Here and now 

He doesn't consider himself a collector, he has an extensive background in modern art, and he lives in New York City.

Meet the Detroit Institute of Art's new adjunct curator of contemporary art.

Mark Rosenthal replaces Joe Cunningham, who, about two years ago now, bailed after only a few months in Detroit. Newly appointed, Rosenthal will work with Rebecca Hart, associate curator of contemporary art, on programming and acquisitions.

A well-known writer and independent curator, Rosenthal has been a leading figure in the field for 30 years.
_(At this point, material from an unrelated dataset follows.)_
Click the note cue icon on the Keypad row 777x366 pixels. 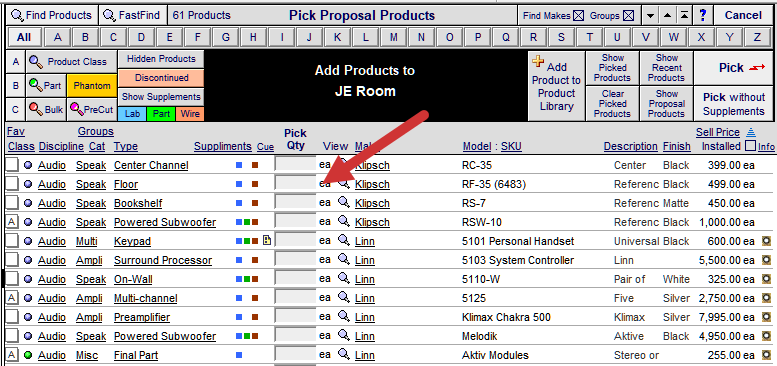(x=267, y=241)
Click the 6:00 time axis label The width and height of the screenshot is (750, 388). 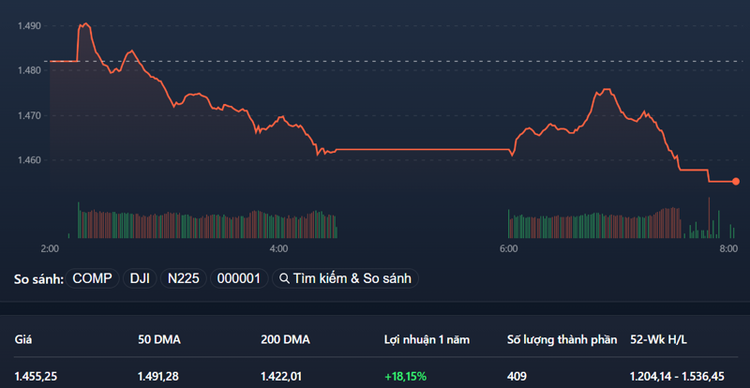point(508,249)
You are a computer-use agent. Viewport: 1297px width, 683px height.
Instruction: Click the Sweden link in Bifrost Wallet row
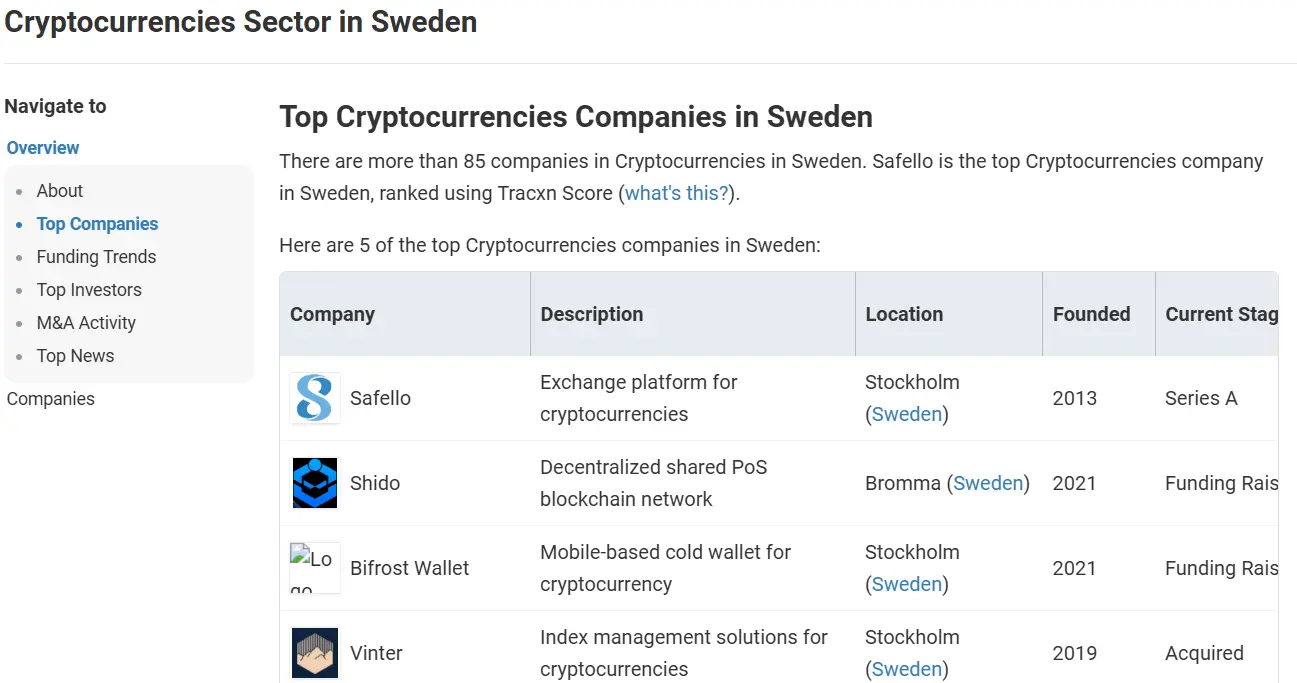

Just scan these appointments: head of the department of 20th-century art at the Philadelphia Museum of Art, head of modern and contemporary art at the National Gallery in Washington, D.C., curator of collections at the Berkeley Art Museum in California and consulting curator to New York's Guggenheim Museum and the Norton Museum of Art in West Palm Beach, Fla.

It seems like a dig that DIA director Graham Beal decided to hire someone who lives in New York City, especially since DIA employees are typically required to live in the city proper, let alone the state. Beal says, "There is fierce competition for contemporary art curators, due to the large number of specialist institutions such as [New York's] Museum of Modern Art, San Francisco Museum of Modern Art, the Whitney and the Museum of Contemporary Art Los Angeles. Designating this position as adjunct recognizes that competition and still provides a way for the DIA to benefit from the engagement of an experienced, well-connected curator."

I guess you could look at it this way: Every art curator knows it's crucial to keep a close eye on new kids on the block. With New York as his base, Rosenthal's bringing where he lives and what he learns out here to Detroit.

Still, it's worth mentioning that Rosenthal's been hired at a time when one of the visionaries in the field will soon be a free agent. On March 20, Kathy Halbreich announced she's stepping down from her position as director at Minneapolis' Walker Art Center, as of November 2007. Under Halbreich's leadership, the Walker's curators supported emerging artists, commissioned major performing art and new music works, and showcased compelling exhibitions, including a premiere by Belgian filmmaker Chantal Ackerman.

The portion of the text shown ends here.